**PROVIDED ENTRIES:**
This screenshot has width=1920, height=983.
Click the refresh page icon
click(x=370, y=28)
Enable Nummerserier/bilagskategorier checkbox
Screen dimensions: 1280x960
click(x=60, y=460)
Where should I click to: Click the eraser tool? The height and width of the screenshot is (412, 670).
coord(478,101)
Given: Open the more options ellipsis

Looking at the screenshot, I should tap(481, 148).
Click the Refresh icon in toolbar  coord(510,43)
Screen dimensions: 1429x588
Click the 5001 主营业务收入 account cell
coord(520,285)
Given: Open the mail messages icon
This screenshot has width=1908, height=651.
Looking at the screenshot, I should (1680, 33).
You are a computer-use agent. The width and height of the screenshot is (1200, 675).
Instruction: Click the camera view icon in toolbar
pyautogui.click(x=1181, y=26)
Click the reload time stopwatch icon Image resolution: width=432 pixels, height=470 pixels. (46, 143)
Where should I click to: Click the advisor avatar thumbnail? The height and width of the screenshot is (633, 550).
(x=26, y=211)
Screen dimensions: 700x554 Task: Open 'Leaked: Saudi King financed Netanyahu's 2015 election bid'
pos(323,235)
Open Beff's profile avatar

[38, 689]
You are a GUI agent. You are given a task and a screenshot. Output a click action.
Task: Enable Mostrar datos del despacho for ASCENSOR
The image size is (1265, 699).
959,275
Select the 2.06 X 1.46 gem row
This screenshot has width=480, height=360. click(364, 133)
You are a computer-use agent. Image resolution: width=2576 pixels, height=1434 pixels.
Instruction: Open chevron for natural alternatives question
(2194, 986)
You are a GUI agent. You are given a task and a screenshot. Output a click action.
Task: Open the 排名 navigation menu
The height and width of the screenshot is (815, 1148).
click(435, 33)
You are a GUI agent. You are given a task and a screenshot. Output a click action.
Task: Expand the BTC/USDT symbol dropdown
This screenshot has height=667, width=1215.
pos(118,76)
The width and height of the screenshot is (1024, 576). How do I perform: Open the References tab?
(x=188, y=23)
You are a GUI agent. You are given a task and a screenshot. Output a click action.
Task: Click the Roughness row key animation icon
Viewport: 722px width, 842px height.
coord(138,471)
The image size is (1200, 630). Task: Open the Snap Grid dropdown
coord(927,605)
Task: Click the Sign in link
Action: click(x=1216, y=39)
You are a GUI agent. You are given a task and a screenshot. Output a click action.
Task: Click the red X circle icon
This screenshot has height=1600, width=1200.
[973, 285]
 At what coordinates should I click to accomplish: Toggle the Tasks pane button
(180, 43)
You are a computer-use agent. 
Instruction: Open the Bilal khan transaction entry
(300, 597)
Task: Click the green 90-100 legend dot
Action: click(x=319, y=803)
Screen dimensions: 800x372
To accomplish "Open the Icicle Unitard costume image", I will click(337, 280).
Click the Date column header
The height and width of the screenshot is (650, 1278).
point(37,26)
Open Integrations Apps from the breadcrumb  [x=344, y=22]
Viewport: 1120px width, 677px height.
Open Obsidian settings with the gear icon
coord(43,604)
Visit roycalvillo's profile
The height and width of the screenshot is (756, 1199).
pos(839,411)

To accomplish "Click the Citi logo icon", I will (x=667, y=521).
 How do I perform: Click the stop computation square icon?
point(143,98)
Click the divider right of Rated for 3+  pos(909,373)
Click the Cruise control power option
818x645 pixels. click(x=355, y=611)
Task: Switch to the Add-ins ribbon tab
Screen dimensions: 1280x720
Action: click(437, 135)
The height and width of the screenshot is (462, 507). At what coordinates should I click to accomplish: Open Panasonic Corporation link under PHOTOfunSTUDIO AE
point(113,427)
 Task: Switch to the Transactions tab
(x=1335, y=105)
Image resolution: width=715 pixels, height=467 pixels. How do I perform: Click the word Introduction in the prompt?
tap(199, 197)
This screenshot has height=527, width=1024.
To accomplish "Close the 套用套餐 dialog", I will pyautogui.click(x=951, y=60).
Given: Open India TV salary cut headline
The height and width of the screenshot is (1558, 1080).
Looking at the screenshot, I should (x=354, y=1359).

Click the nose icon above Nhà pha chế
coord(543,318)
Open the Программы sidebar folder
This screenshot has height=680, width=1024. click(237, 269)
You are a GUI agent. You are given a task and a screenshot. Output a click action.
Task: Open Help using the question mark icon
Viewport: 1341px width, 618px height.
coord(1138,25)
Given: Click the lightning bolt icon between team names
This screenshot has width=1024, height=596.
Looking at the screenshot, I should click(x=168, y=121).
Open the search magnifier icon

**WHAT YOU WILL DO:**
Output the entire listing exactly, including each line.

**ANSWER SECTION:**
This screenshot has width=1920, height=983.
Click the refresh page icon
click(x=370, y=28)
Enable Nummerserier/bilagskategorier checkbox
Screen dimensions: 1280x960
click(x=60, y=460)
Where should I click to: Click the eraser tool? The height and width of the screenshot is (412, 670).
coord(478,101)
Given: Open the more options ellipsis

Looking at the screenshot, I should tap(481, 148).
Click the Refresh icon in toolbar  coord(510,43)
Screen dimensions: 1429x588
Click the 5001 主营业务收入 account cell
coord(520,285)
Given: Open the mail messages icon
This screenshot has width=1908, height=651.
Looking at the screenshot, I should (1680, 33).
You are a computer-use agent. The width and height of the screenshot is (1200, 675).
Instruction: Click the camera view icon in toolbar
pyautogui.click(x=1181, y=26)
Click the reload time stopwatch icon Image resolution: width=432 pixels, height=470 pixels. (46, 143)
Where should I click to: Click the advisor avatar thumbnail? The height and width of the screenshot is (633, 550).
(x=26, y=211)
Screen dimensions: 700x554 Task: Open 'Leaked: Saudi King financed Netanyahu's 2015 election bid'
pos(323,235)
Open Beff's profile avatar

[38, 689]
You are a GUI agent. You are given a task and a screenshot. Output a click action.
Task: Enable Mostrar datos del despacho for ASCENSOR
The image size is (1265, 699).
959,275
Select the 2.06 X 1.46 gem row
This screenshot has width=480, height=360. click(364, 133)
You are a computer-use agent. Image resolution: width=2576 pixels, height=1434 pixels.
Instruction: Open chevron for natural alternatives question
(2194, 986)
You are a GUI agent. You are given a task and a screenshot. Output a click action.
Task: Open the 排名 navigation menu
The height and width of the screenshot is (815, 1148).
click(435, 33)
You are a GUI agent. You are given a task and a screenshot. Output a click action.
Task: Expand the BTC/USDT symbol dropdown
This screenshot has height=667, width=1215.
pos(118,76)
The width and height of the screenshot is (1024, 576). How do I perform: Open the References tab?
(x=188, y=23)
You are a GUI agent. You are given a task and a screenshot. Output a click action.
Task: Click the Roughness row key animation icon
Viewport: 722px width, 842px height.
coord(138,471)
The image size is (1200, 630). Task: Open the Snap Grid dropdown
coord(927,605)
Task: Click the Sign in link
Action: click(x=1216, y=39)
You are a GUI agent. You are given a task and a screenshot. Output a click action.
Task: Click the red X circle icon
This screenshot has height=1600, width=1200.
[973, 285]
 At what coordinates should I click to accomplish: Toggle the Tasks pane button
(180, 43)
You are a computer-use agent. 
Instruction: Open the Bilal khan transaction entry
(300, 597)
Task: Click the green 90-100 legend dot
Action: click(x=319, y=803)
Screen dimensions: 800x372
To accomplish "Open the Icicle Unitard costume image", I will click(337, 280).
Click the Date column header
The height and width of the screenshot is (650, 1278).
point(37,26)
Open Integrations Apps from the breadcrumb  [x=344, y=22]
Viewport: 1120px width, 677px height.
Open Obsidian settings with the gear icon
coord(43,604)
Visit roycalvillo's profile
The height and width of the screenshot is (756, 1199).
pos(839,411)

To accomplish "Click the Citi logo icon", I will (x=667, y=521).
 How do I perform: Click the stop computation square icon?
point(143,98)
Click the divider right of Rated for 3+  pos(909,373)
Click the Cruise control power option
818x645 pixels. click(x=355, y=611)
Task: Switch to the Add-ins ribbon tab
Screen dimensions: 1280x720
Action: click(437, 135)
The height and width of the screenshot is (462, 507). At what coordinates should I click to accomplish: Open Panasonic Corporation link under PHOTOfunSTUDIO AE
point(113,427)
 Task: Switch to the Transactions tab
(x=1335, y=105)
Image resolution: width=715 pixels, height=467 pixels. How do I perform: Click the word Introduction in the prompt?
tap(199, 197)
This screenshot has height=527, width=1024.
To accomplish "Close the 套用套餐 dialog", I will pyautogui.click(x=951, y=60).
Given: Open India TV salary cut headline
The height and width of the screenshot is (1558, 1080).
Looking at the screenshot, I should (x=354, y=1359).

Click the nose icon above Nhà pha chế
coord(543,318)
Open the Программы sidebar folder
This screenshot has height=680, width=1024. click(237, 269)
You are a GUI agent. You are given a task and a screenshot. Output a click action.
Task: Open Help using the question mark icon
Viewport: 1341px width, 618px height.
coord(1138,25)
Given: Click the lightning bolt icon between team names
This screenshot has width=1024, height=596.
Looking at the screenshot, I should click(x=168, y=121).
Open the search magnifier icon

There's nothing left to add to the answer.